What needs to be done:
Exact copy, pictures excluded: print the lines from the one with "Task: Follow the #NobelPeacePrize hashtag" through the final line of the records.

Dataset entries
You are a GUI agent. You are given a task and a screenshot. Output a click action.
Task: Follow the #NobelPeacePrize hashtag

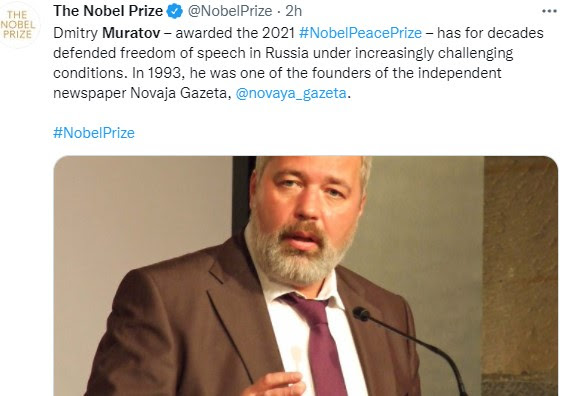tap(360, 33)
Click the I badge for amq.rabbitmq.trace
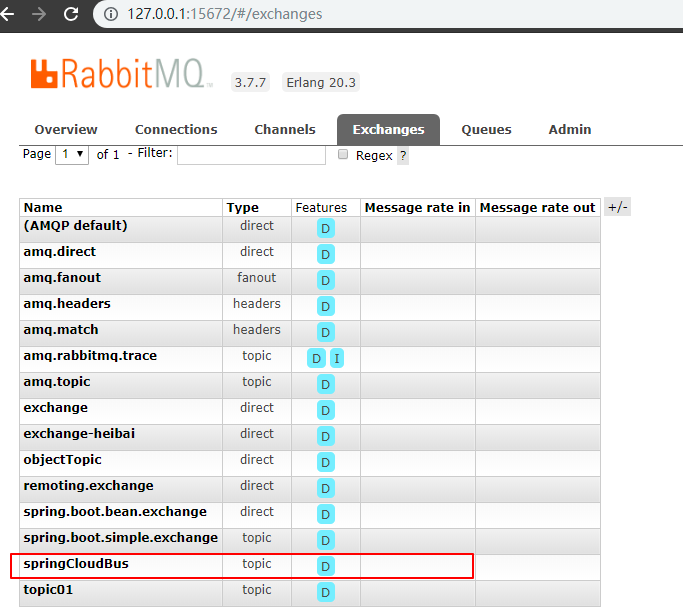Viewport: 683px width, 609px height. click(337, 358)
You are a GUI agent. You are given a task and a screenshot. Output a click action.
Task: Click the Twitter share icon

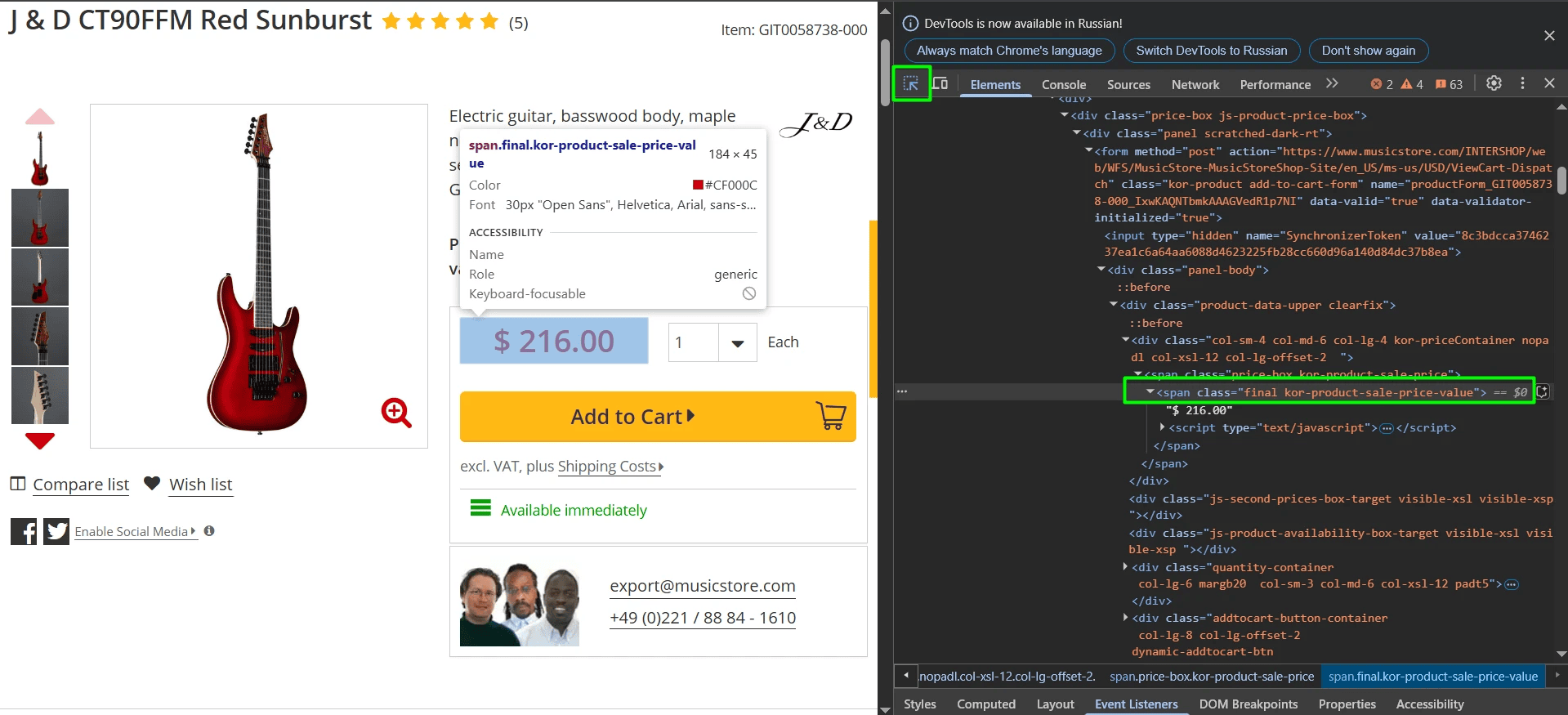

Response:
Task: Follow the #NobelPeacePrize hashtag

tap(360, 33)
Click the I badge for amq.rabbitmq.trace
Viewport: 683px width, 609px height. click(337, 358)
You are a GUI agent. You are given a task and a screenshot. Output a click action.
Task: Click the Twitter share icon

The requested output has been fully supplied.